Se observa un crecimiento sostenido en el pasivo corriente, el cual aumentó de 6 317 millones de dólares en noviembre de 2019 a 19 488 millones de dólares en mayo de 2026. Este incremento se encuentra impulsado principalmente por las cuentas por pagar y los gastos devengados, que muestran una aceleración notable a partir de 2024, alcanzando los 15 521 millones de dólares al final del periodo analizado.
Estructura de la deuda
La deuda a largo plazo mantuvo una tendencia ascendente durante la mayor parte del periodo, alcanzando un pico cercano a los 15 000 millones de dólares entre 2023 y 2025. No obstante, se registra una contracción abrupta en el último trimestre, descendiendo a 5 140 millones de dólares en mayo de 2026.
Evolución del patrimonio
El patrimonio neto experimentó una expansión significativa, pasando de 36 500 millones de dólares a 100 724 millones de dólares. Este crecimiento es resultado directo del incremento exponencial en las utilidades retenidas, que ascendieron de 31 218 millones a 94 682 millones de dólares, especialmente durante el ciclo 2025-2026.
Magnitud del balance
El total de pasivos y patrimonio neto se elevó de 49 649 millones de dólares a 134 112 millones de dólares, lo que indica una expansión considerable en la escala operativa y financiera de la entidad.

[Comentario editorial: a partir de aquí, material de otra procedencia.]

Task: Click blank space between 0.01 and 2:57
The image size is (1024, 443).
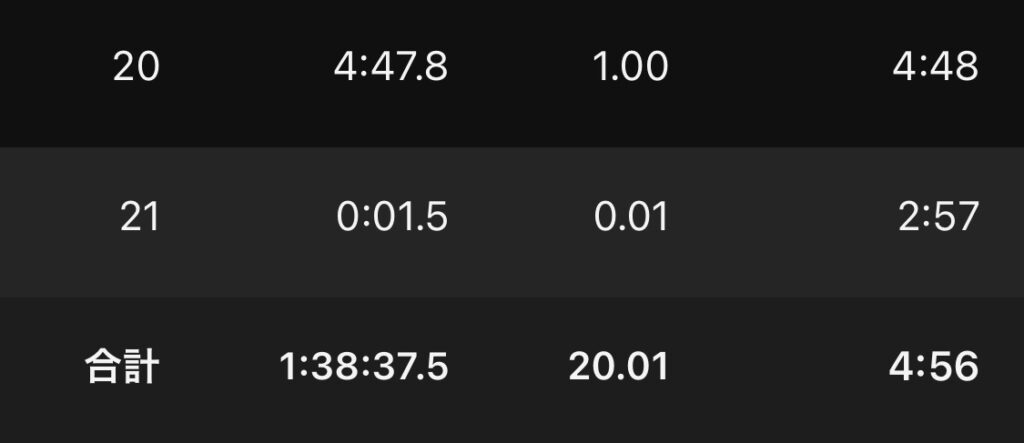Action: (x=780, y=217)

Gestión de tesorería y obligaciones
Se identifica un incremento en los otros pasivos corrientes hacia el final del periodo, llegando a 3 385 millones de dólares, mientras que la deuda actual se mantuvo en niveles relativamente bajos y estables en comparación con el volumen total de activos.
La trayectoria financiera indica una transición hacia una estructura de capital basada predominantemente en fondos propios. La reducción drástica de la deuda a largo plazo, coincidiendo con el salto en las utilidades retenidas, sugiere una estrategia de desapalancamiento financiada por la generación interna de recursos. A pesar del aumento en las obligaciones a corto plazo, la solvencia global se ha fortalecido debido a que el crecimiento del patrimonio neto ha superado ampliamente el incremento del pasivo total.